The universe’s oldest and farthest ‘dark matter’ finally revealed by scientists

• Prior to this study, dark matter from 8-10 billion years ago had been studied.
• Data came from the Hyper Suprime Camera in Japan and ESA's Planck satellite.
• This is around the time galaxy clusters began to form.

A group of researchers from Japan and the U.S. has successfully managed to look at dark matter around galaxies from 12 billion years ago, the furthest so far, a press release said.

When scientists look at the data obtained from the telescopes such as the James Webb Space Telescope, they are looking at the past. Since light travels at a finite speed, what we see today are events that happened millions and even billions of years ago.

Measuring dark matter is even more difficult since it does not emit light. So, researchers put Einstein's theory of relativity to use and measured the distortion of light of faraway galaxies to determine the amount of dark matter of a galaxy in the foreground. The greater the bending of light, the greater the amount of dark matter in the 'lens' galaxy that is causing that distortion.

The problem with distant galaxies

As we look at galaxies that are further away, the light come from them becomes fainter, and the lensing due to a galaxy that one wants to study is so subtle that it is difficult to detect at all. Scientists have tried to use light signals from multiple galaxies to work around this problem, but the inability to detect many distant galaxies has meant that dark matter from only 8-10 billion years has been studied so far.

Since the universe began around 13.7 billion years ago, there is much unknown about the time it began and what happened soon after. To get a better understanding of this period of time, researchers at Nagoya University and Tokyo University in Japan, collaborated with the Japanese Astronomical Observatory and Princeton University in the U.S., to use a different source of background light, the microwaves from the Big Bang.
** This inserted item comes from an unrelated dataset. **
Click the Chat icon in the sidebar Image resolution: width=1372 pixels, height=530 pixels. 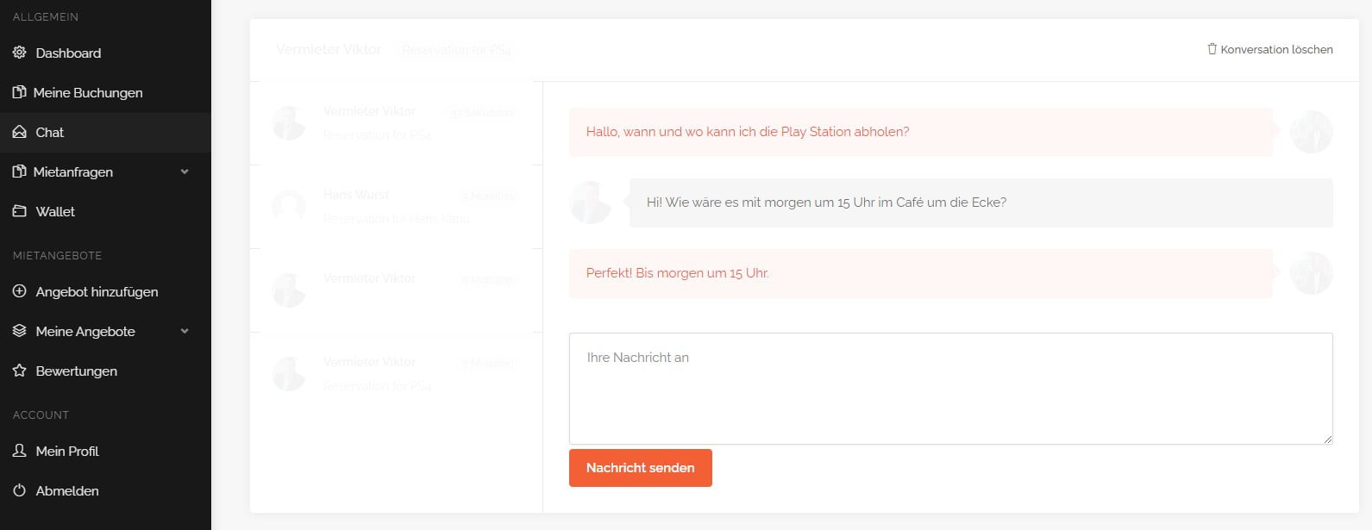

How researchers looked at the dark matter from 12 billion years ago

The collaboration looked at visible light data from the Subaru Hyper Suprime-Cam Survey (HSC) to identify 1.5 million lens galaxies from 12 billion years ago. They then used the cosmic microwave background (CMB) from the Big Bang to overcome the lack of light from galaxies that were even further away.

Using microwave data captured by the European Space Agency's Planck satellite, the researchers were able to measure the lensing of microwaves by these galaxies. "Most researchers use source galaxies to measure dark matter distribution from the present to eight billion years ago”, said Yuichi Harikane, Assistant Professor at the University of Tokyo, in the press release.

“However, we could look further back into the past because we used the more distant CMB to measure dark matter. For the first time, we were measuring dark matter from almost the earliest moments of the universe.”

Preliminary analysis showed that the researchers had sufficient data to determine the distribution of dark matter and were able to detect dark matter from 12 billion years ago. At 1.7 billion years from the Big Bang, these galaxies are still in their cosmic infancy. Around this time, the first galaxy clusters were also beginning to form. Galaxy clusters consist of 100 to 1000 galaxies that are bound by gravity and have large amounts of dark matter.

So far, the group has only analyzed a third of the data available from the HSC. Further analysis, will also include data from Vera C. Rubin Observatory's Legacy Survey of Space and Time (LSST), allowing researchers to peer further back in time.

The findings were published in the journal Physical Review Letters.

Study Abstract:

We report the first detection of the dark matter distribution around Lyman break galaxies (LBGs) at high redshift through the cosmic microwave background (CMB) lensing measurements with the public Planck PR3 κ map. The LBG sample consists of 1 473 106 objects with the median redshift of z∼4 that are identified in a total area of 305 deg 2 observed by the Hyper Suprime-Cam Strategic Survey Program survey. After careful investigations of systematic uncertainties, such as contamination from foreground galaxies and cosmic infrared background, we obtain the significant detection of the CMB lensing signal at 5.1σ that is dominated by 2-halo term signals of the LBGs. Fitting a simple model consisting of the Navarro-Frenk-White profile and the linear-bias model, we obtain the typical halo mass of Mh=2.9^+9.5_−2.5×10¹¹h⁻¹M⊙. Combining the CMB lensing and galaxy-galaxy clustering signals on the large scales, we demonstrate the first cosmological analysis at z∼4 that constrains (Ωm0,σ8). We find that our constraint on σ8 is roughly consistent with the Planck cosmology, while this σ8 constraint is lower than the Planck cosmology over the 1σ level. This study opens up a new window for constraining cosmological parameters at high redshift by the combination of CMB and high-z galaxies, as well as studying the interplay between galaxy evolution and large-scale structure at such high redshift, by upcoming CMB and optical and near-infrared imaging surveys.